Foto: Misha Friedman

Neun Quadratmeter sind nicht viel. Ungefähr drei große Schritte nach vorn und drei große Schritte zu Seite. Neun Quadratmeter, das ist das Mindestmaß einer Gefängniszelle in Deutschland. Fast alle der rund 62.621 Häftlinge in der Bundesrepublik (Stand Dezember 2019) haben eine Zelle für sich allein. Voll gestellt mit einem Tisch, einem Bett und einem Stuhl. Außerdem einem kleinen Waschbecken, einer Toilette und den persönlichen Gegenständen der Insassen. Oft sind die Räume sehr schlicht gehalten. Hier und da mal ein Poster oder ein Bild der Familie. Ansonsten schauen deutsche Gefängniszellen recht trist und kahl aus.

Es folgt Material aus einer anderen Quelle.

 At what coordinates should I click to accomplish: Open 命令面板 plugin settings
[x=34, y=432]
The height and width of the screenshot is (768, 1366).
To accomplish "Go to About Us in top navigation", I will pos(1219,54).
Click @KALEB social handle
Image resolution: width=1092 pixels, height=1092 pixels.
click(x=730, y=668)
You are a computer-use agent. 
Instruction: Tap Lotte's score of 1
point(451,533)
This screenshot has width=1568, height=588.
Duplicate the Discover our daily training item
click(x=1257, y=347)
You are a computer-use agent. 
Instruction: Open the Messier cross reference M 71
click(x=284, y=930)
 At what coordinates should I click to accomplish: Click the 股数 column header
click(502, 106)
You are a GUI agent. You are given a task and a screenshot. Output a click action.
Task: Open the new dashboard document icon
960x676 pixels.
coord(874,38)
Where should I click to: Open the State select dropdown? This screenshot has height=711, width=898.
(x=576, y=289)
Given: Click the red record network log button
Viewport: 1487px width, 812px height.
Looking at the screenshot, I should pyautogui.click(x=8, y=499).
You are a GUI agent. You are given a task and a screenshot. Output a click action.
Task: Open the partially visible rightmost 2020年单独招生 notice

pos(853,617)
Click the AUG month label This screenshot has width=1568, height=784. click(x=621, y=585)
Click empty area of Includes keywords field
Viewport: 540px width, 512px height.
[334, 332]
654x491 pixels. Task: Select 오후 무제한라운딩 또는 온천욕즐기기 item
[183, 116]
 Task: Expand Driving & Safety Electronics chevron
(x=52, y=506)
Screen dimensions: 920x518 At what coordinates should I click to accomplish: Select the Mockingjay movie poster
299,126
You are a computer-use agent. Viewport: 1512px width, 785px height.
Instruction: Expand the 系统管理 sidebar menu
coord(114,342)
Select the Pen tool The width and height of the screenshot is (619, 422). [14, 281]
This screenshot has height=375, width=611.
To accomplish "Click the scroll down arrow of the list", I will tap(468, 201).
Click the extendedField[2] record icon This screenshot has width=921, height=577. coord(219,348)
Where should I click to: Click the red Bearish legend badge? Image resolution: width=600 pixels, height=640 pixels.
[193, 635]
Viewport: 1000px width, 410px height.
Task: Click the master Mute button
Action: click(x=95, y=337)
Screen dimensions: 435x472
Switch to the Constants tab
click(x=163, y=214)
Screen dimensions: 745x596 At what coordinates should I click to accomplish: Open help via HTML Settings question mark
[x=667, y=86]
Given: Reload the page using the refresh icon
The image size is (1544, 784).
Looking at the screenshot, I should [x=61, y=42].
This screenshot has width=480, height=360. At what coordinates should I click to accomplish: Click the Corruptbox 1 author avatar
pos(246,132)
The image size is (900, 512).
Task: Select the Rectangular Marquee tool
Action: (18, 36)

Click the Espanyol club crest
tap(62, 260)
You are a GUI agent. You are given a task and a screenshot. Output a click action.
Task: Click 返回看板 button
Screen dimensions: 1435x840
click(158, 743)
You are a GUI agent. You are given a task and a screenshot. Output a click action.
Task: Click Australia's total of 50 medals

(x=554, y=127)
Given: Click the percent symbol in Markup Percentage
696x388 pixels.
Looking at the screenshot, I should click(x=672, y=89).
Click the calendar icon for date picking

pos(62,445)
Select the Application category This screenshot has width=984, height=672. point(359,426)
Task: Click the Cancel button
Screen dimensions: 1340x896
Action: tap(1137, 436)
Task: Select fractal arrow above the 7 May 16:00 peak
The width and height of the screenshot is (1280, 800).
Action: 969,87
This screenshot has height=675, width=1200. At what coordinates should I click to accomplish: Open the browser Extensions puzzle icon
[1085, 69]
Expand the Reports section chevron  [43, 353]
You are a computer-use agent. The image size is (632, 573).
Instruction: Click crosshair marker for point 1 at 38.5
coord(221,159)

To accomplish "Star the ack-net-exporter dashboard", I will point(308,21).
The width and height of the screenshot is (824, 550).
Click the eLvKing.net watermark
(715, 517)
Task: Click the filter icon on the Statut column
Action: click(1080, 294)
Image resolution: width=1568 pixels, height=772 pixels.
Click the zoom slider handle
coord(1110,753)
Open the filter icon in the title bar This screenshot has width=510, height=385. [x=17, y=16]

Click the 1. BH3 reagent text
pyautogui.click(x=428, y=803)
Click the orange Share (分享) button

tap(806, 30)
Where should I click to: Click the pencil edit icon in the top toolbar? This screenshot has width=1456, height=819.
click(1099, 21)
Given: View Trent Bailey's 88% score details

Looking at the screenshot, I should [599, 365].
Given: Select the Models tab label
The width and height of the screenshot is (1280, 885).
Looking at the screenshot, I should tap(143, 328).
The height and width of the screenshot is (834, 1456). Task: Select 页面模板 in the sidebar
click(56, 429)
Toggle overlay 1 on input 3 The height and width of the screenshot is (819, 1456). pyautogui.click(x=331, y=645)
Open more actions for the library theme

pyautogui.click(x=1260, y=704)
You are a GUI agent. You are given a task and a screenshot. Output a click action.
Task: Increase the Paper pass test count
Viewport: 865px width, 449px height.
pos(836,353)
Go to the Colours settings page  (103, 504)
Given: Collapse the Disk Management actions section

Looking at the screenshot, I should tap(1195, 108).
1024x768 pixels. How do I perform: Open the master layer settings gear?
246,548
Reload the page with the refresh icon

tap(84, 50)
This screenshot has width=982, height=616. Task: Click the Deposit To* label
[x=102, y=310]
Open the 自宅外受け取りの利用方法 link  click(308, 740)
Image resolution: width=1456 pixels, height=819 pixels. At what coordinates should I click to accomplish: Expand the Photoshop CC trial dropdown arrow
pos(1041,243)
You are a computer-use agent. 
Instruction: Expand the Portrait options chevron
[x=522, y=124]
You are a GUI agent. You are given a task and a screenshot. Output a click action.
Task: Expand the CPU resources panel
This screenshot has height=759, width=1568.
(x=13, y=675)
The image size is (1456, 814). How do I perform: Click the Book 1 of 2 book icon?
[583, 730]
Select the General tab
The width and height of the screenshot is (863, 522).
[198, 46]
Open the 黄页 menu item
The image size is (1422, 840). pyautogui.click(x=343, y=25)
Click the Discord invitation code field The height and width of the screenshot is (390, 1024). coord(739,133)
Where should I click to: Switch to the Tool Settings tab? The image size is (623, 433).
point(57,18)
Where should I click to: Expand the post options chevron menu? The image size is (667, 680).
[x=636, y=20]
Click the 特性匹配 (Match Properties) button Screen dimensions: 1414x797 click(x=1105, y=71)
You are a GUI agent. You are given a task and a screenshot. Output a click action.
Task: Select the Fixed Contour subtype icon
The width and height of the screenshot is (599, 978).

Anders ist das in der Ukraine: Wandmalereien, Blumen, bunt gestaltete Kinder- und Spielecken und große, helle Schlafräume - oft für mehr als zehn Personen. Über 52.600 Menschen sind aktuell in dem osteuropäischen Land inhaftiert. Die Gefangenen dürfen ihre Räume dekorieren, wie sie möchten. Das zeigen Bilder des Fotojournalisten Misha Friedman.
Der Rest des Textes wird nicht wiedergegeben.